Saved data entries
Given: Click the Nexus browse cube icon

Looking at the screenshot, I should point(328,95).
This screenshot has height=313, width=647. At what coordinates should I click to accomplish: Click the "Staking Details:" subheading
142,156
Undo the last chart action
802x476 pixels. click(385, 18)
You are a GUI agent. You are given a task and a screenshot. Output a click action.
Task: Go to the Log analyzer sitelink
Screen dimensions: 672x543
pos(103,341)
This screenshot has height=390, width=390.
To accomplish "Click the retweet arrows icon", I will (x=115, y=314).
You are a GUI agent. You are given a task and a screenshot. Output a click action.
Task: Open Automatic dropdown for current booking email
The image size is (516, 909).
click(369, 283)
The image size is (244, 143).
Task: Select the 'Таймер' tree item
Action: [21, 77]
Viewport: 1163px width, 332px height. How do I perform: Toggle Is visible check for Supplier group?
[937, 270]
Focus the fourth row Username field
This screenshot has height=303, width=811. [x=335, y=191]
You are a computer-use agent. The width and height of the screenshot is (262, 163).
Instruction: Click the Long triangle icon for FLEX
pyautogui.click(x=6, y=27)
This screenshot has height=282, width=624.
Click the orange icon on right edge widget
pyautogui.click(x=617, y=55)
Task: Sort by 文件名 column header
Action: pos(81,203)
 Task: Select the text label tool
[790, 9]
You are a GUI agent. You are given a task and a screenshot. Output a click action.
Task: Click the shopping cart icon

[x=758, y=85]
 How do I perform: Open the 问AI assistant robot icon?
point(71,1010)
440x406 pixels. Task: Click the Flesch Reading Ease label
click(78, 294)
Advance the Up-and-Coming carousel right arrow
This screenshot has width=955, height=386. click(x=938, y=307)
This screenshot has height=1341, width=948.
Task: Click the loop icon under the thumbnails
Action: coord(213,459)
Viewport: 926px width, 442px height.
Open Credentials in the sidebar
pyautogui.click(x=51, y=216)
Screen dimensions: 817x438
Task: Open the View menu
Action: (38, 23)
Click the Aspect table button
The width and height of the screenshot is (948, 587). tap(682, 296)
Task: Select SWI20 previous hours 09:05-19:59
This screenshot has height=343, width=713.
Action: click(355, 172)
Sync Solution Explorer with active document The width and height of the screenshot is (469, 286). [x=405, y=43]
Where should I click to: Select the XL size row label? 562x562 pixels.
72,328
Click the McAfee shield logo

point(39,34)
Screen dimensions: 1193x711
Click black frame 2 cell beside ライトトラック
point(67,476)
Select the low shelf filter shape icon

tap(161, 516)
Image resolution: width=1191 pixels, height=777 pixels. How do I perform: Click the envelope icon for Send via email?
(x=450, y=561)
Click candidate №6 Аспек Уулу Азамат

### About this exercise
Please print out every entry again, exactly as it reads.

### Written solution
Given: Click the Nexus browse cube icon

Looking at the screenshot, I should point(328,95).
This screenshot has height=313, width=647. At what coordinates should I click to accomplish: Click the "Staking Details:" subheading
142,156
Undo the last chart action
802x476 pixels. click(385, 18)
You are a GUI agent. You are given a task and a screenshot. Output a click action.
Task: Go to the Log analyzer sitelink
Screen dimensions: 672x543
pos(103,341)
This screenshot has height=390, width=390.
To accomplish "Click the retweet arrows icon", I will (x=115, y=314).
You are a GUI agent. You are given a task and a screenshot. Output a click action.
Task: Open Automatic dropdown for current booking email
The image size is (516, 909).
click(369, 283)
The image size is (244, 143).
Task: Select the 'Таймер' tree item
Action: [21, 77]
Viewport: 1163px width, 332px height. How do I perform: Toggle Is visible check for Supplier group?
[937, 270]
Focus the fourth row Username field
This screenshot has height=303, width=811. [x=335, y=191]
You are a computer-use agent. The width and height of the screenshot is (262, 163).
Instruction: Click the Long triangle icon for FLEX
pyautogui.click(x=6, y=27)
This screenshot has height=282, width=624.
Click the orange icon on right edge widget
pyautogui.click(x=617, y=55)
Task: Sort by 文件名 column header
Action: pos(81,203)
 Task: Select the text label tool
[790, 9]
You are a GUI agent. You are given a task and a screenshot. Output a click action.
Task: Click the shopping cart icon

[x=758, y=85]
 How do I perform: Open the 问AI assistant robot icon?
point(71,1010)
440x406 pixels. Task: Click the Flesch Reading Ease label
click(78, 294)
Advance the Up-and-Coming carousel right arrow
This screenshot has width=955, height=386. click(x=938, y=307)
This screenshot has height=1341, width=948.
Task: Click the loop icon under the thumbnails
Action: coord(213,459)
Viewport: 926px width, 442px height.
Open Credentials in the sidebar
pyautogui.click(x=51, y=216)
Screen dimensions: 817x438
Task: Open the View menu
Action: (38, 23)
Click the Aspect table button
The width and height of the screenshot is (948, 587). tap(682, 296)
Task: Select SWI20 previous hours 09:05-19:59
This screenshot has height=343, width=713.
Action: click(355, 172)
Sync Solution Explorer with active document The width and height of the screenshot is (469, 286). [x=405, y=43]
Where should I click to: Select the XL size row label? 562x562 pixels.
72,328
Click the McAfee shield logo

point(39,34)
Screen dimensions: 1193x711
Click black frame 2 cell beside ライトトラック
point(67,476)
Select the low shelf filter shape icon

tap(161, 516)
Image resolution: width=1191 pixels, height=777 pixels. How do I perform: Click the envelope icon for Send via email?
(x=450, y=561)
Click candidate №6 Аспек Уулу Азамат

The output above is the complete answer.